Wakil Ketua LPSK Edwin Partogi mengusulkan langkah pemerintah untuk menyelesaikan pelanggaran HAM berat di masa lalu ini mungkin bisa dimulai dengan bertanya kepada para korbannya, model penyelesaian seperti apa yang mereka kehendaki.

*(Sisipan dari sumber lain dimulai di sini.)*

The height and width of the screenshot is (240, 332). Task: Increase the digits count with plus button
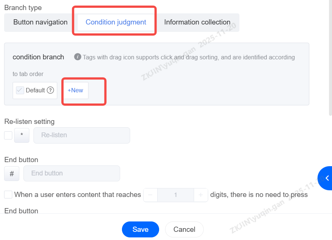[x=201, y=195]
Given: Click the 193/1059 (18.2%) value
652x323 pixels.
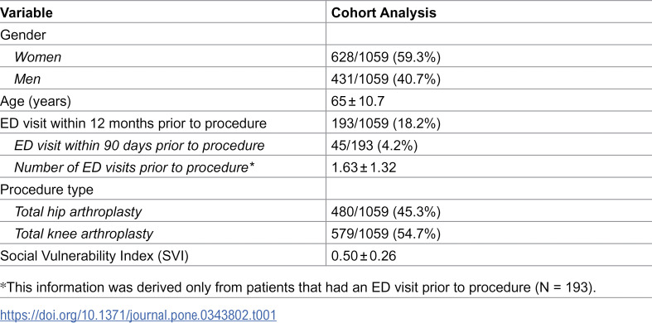Looking at the screenshot, I should 385,123.
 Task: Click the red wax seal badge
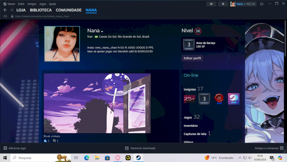click(x=219, y=99)
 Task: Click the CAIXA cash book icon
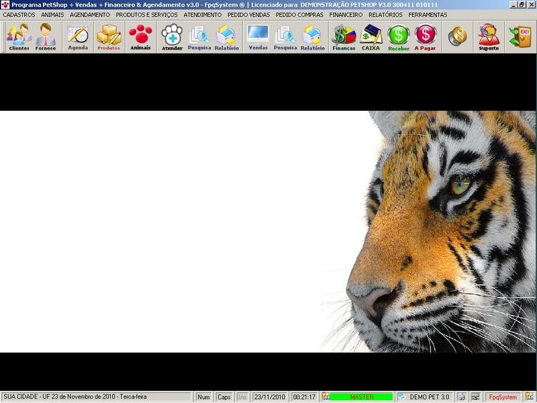[x=371, y=37]
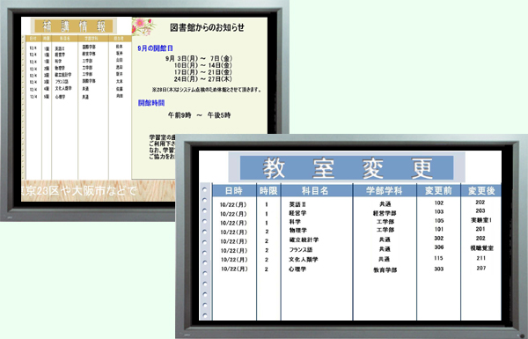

“Setelah mendengar, pemerintah harus segera mengambil keputusan model yang diterapkannya. Apapun model penyelesaian yang dipilih berpotensi menimbulkan pro kontra. Namun, bila sulit sampai pada pilihan mekanisme yang ideal, jalan tengahnya adalah mekanisme yang paling mungkin untuk diterapkan. Di sini pemerintah dituntut untuk memiliki keberanian dalam mengambil keputusan” ujar Edwin pada saat konferensi Pers memperingati Hari Hak Asasi Manusia di Kantor LPSK, Jakarta Timur, Selasa (10/12).
Edwin menyatakan ada baiknya imajinasi dalam penyelesaian pelanggaran HAM berat masa lalu tidak dibatasi mekanisme formil yudisial maupun non yudisial. Karena akan berkonsekuensi pada proses yang panjang, penuh tantangan serta berpotensi menuai banyak polemik.
“Namun pemerintah tetap harus menyediakan ruang pada mekanisme penyelesaian yang menggunakan pendekatan hukum baik melalui pengadilan HAM dan atau KKR sebagai jalan pengungkapan peristiwa pelanggaran HAM yang terjadi” tegas Edwin
Wakil Ketua LPSK Edwin Partogi kembali mengusulkan jika ada baiknya pemerintah juga memfasilitasi affirmative action kepada para korban pelanggaran HAM berat ini untuk mendapatkan kebutuhan mendasar berupa jaminan kesehatan (BPJS) kelas satu dan pembebasan pajak.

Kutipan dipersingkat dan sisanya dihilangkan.